**Task goal**
Rewrite the records from the line with "1568x559 pixels. At" up to and including the line with "pyautogui.click(x=919, y=267)", changing "coordinates" to "location" and leaving everything else as it is.

**Records for processing**
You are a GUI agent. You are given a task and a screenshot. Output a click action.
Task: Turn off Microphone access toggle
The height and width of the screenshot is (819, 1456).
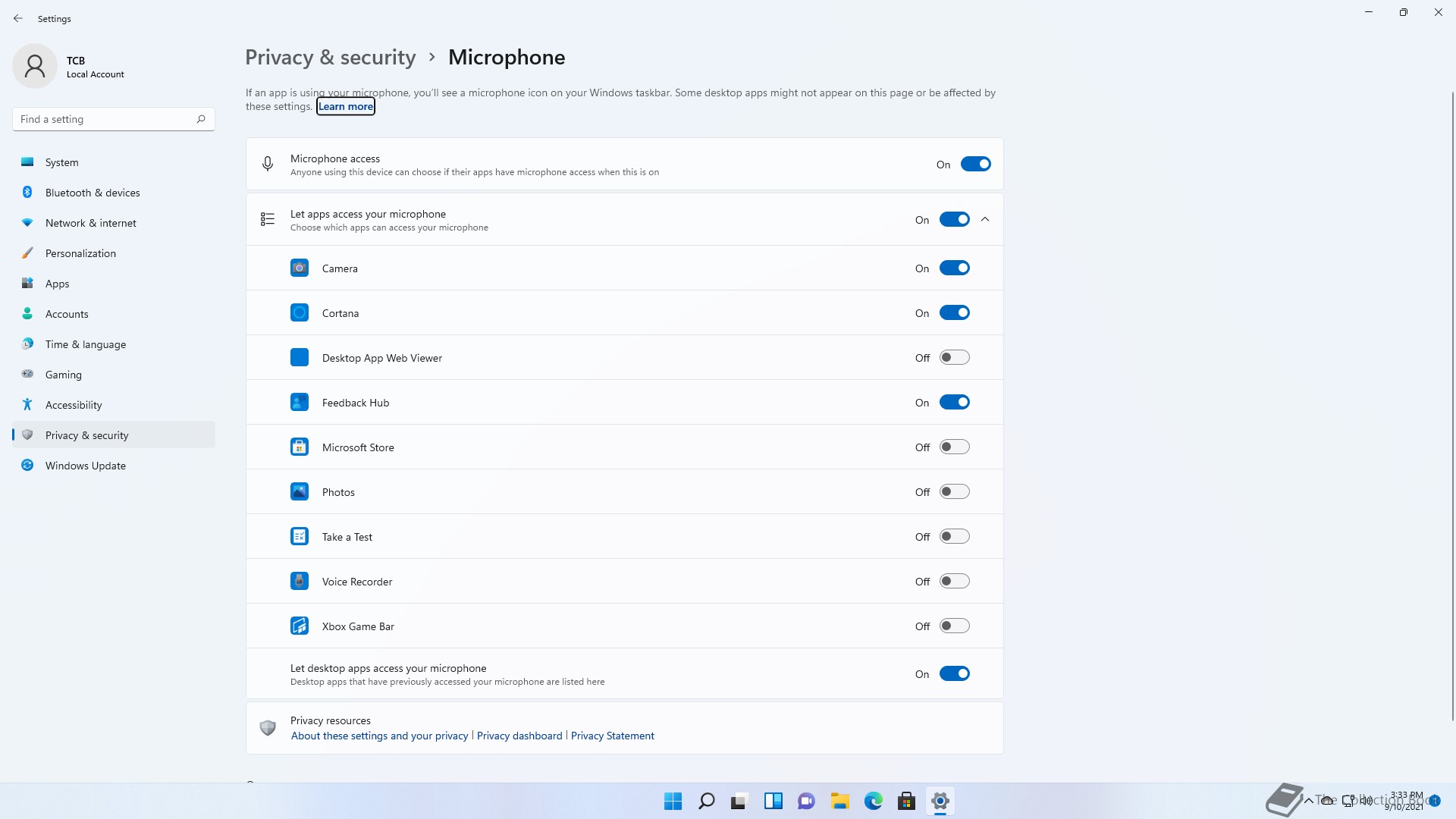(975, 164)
...
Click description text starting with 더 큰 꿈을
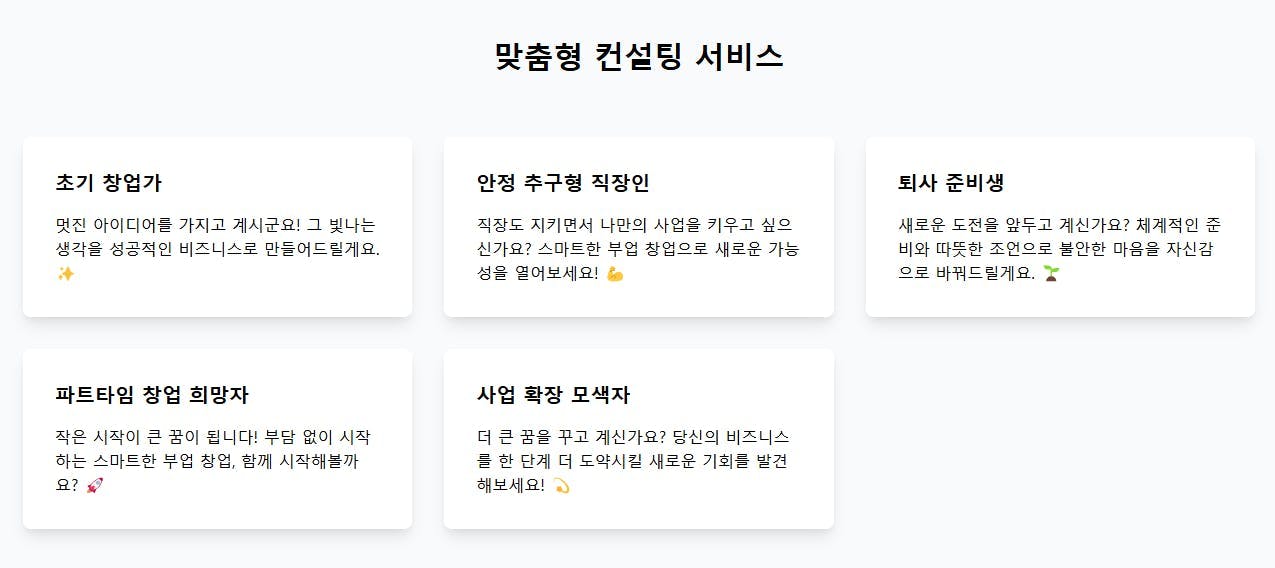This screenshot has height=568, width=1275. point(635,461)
==
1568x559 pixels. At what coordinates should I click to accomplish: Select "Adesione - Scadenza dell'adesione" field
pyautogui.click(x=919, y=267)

**Finished task**
1568x559 pixels. At what location should I click to accomplish: Select "Adesione - Scadenza dell'adesione" field
pyautogui.click(x=919, y=267)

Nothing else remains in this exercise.